- _PAGE EXCERPT_
--- --- ---

Jerry Jones is a little older, but he’s not yet on Al Davis watch. So there was never a chance he was going to make the absurd move of trading two first rounders to get into Darren McFadden territory. It’s a good thing too, because there’s a reason why people have said McFadden might not have been the best running back on his own team at Arkansas, and that reason was RB Felix Jones. Jones might be a step slower, but he’s shown the ability to forego a lot of the dancing that made McFadden great, embracing a one cut and GO style that made him an ideal punt returner and a change of pace back with starting back numbers. End result: As soon as teams get used to bracing for impact against Marion Barber, Felix Jones will be the one step quicker that throws a defense’s rhythm off. Less sexy (though perhaps more important), Mike Jenkins tightens up a pass defense that seemed vulnerable when games turned into shootouts, meaning that there could be a little less pressure on the offense…particularly if a certain strip club aficionado is allowed to play ball…
The trouble with getting older is that you get stuck on things, and Jerry Jones’s thing this year was Arkansas. So while there was no chance of Jones making the extremely dumb move of trading up for McFadden, he may have made the mildly dumb move of picking up Felix Jones ahead of two running backs who actually started for their respective teams in Chris Johnson and Rashard Mendenhall. Either one of those two could have been faster, stronger, and certainly more battle tested than Jones, who had about as many carries as I did in college. It’s also worth wondering why the team passed up the opportunity to turn an already special pass offense (4th best in the league) into something potentially amazing by picking up one of the tragically unloved receiving prospects available in the first round.

--- --- ---

- _SUPPLIED INFORMATION_
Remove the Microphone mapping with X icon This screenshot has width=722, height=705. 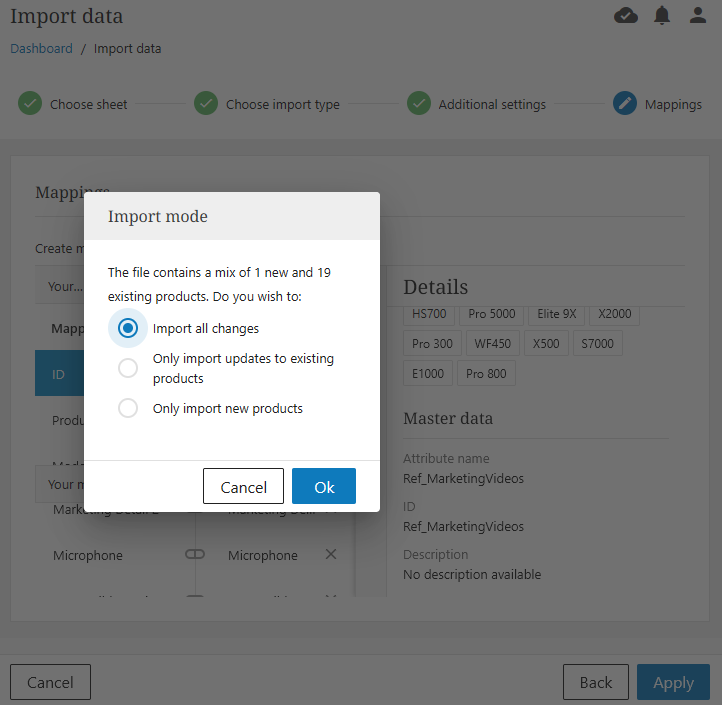331,555
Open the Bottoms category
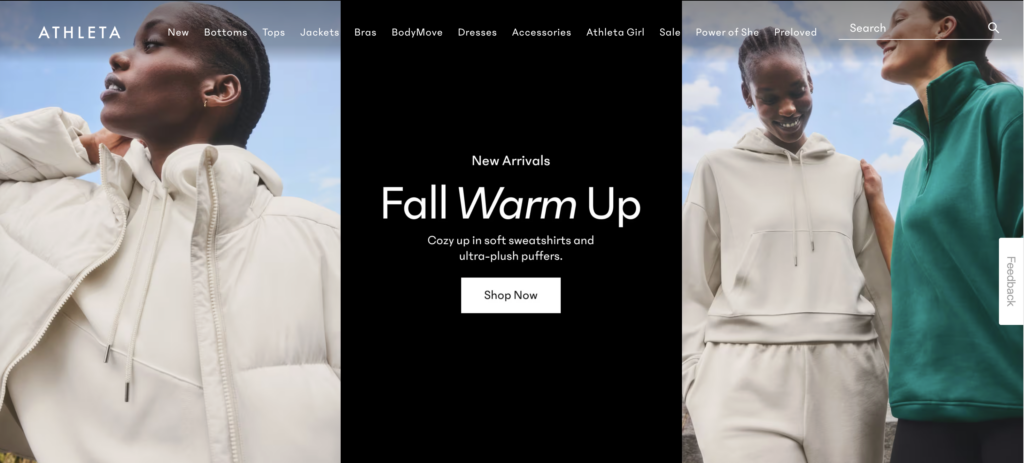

--- --- ---

Condense the paragraph of the draft commentary that begins "The trouble with getting older" into a short bulleted list that keeps its main points.

- Jerry Jones's fixation this year was Arkansas.
- He didn't make the very foolish move of trading up for McFadden, but he may have made a mildly foolish one by taking Felix Jones ahead of Chris Johnson and Rashard Mendenhall, two running backs who actually started for their teams.
- Either of those two might have been faster and stronger than Felix Jones, and both were more battle-tested, since Jones had few college carries.
- The team also passed on the first-round receiving prospects who could have made its already special pass offense (4th best in the league) even better.